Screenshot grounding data
-- Opening Marker --

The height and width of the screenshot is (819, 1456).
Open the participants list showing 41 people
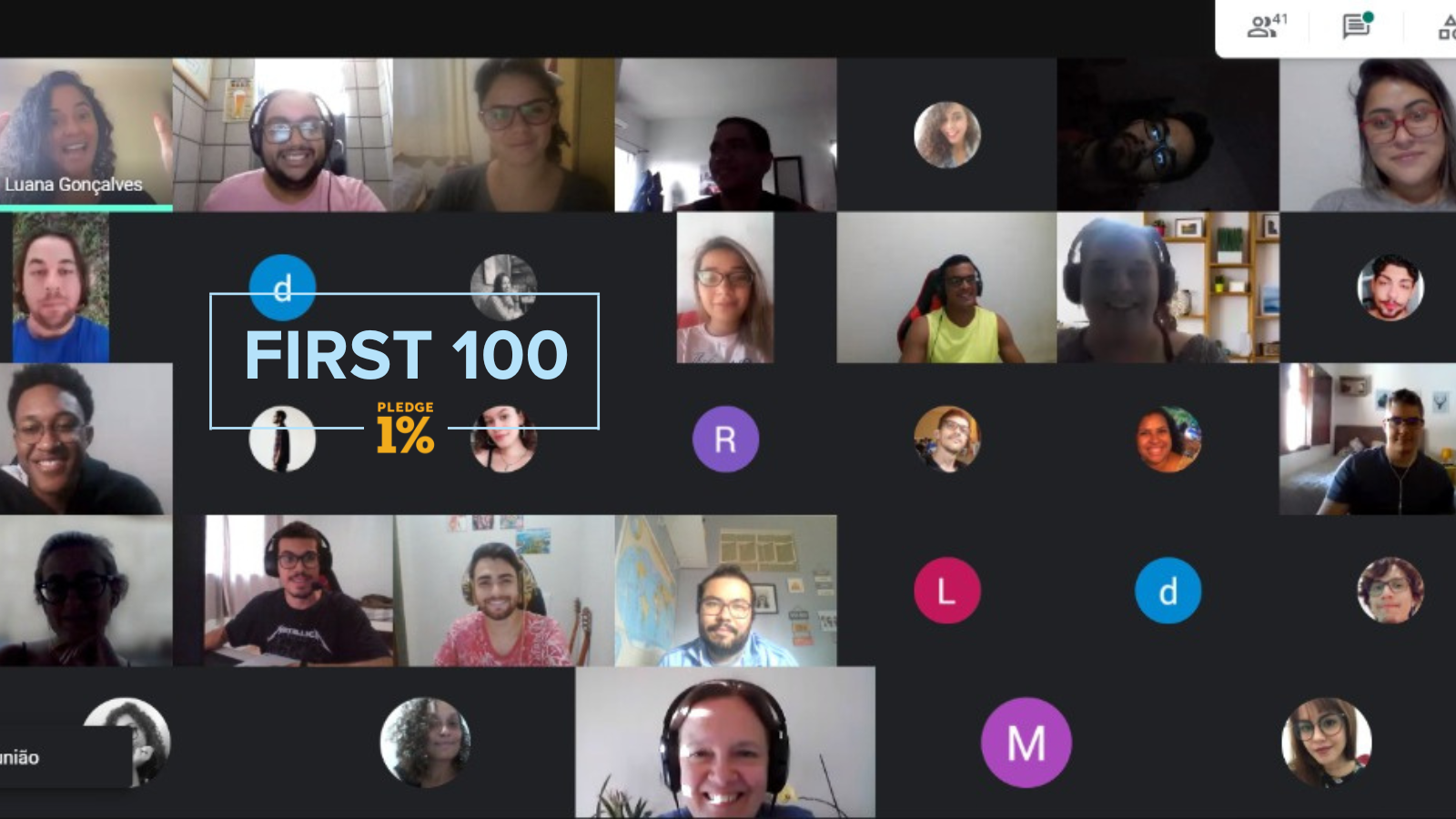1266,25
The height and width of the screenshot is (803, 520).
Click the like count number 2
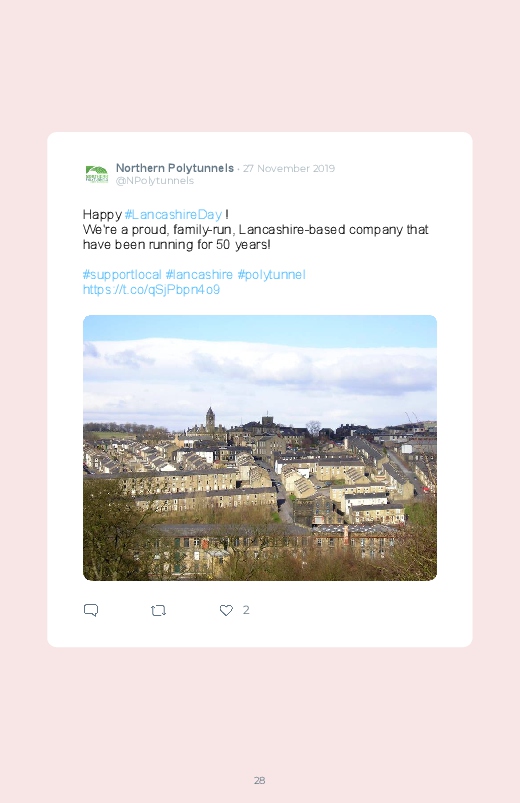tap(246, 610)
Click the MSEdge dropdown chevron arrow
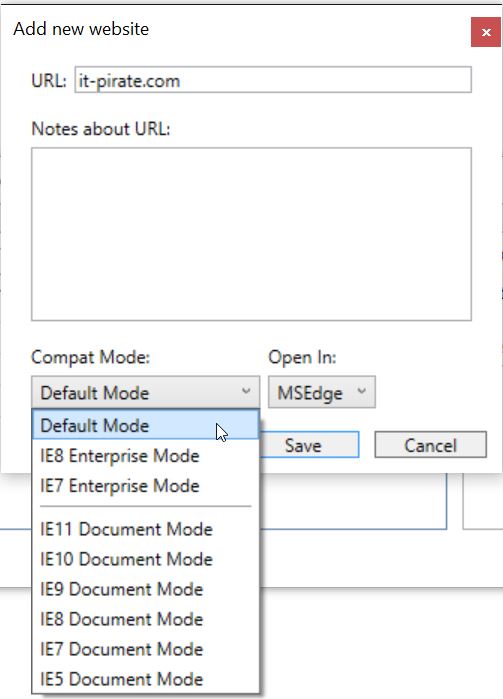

-- Closing Marker --

■ Task directions: Within the records, filter for lines that contain the word "width" and show each one.

■ Result below:
The height and width of the screenshot is (819, 1456).
The height and width of the screenshot is (803, 520).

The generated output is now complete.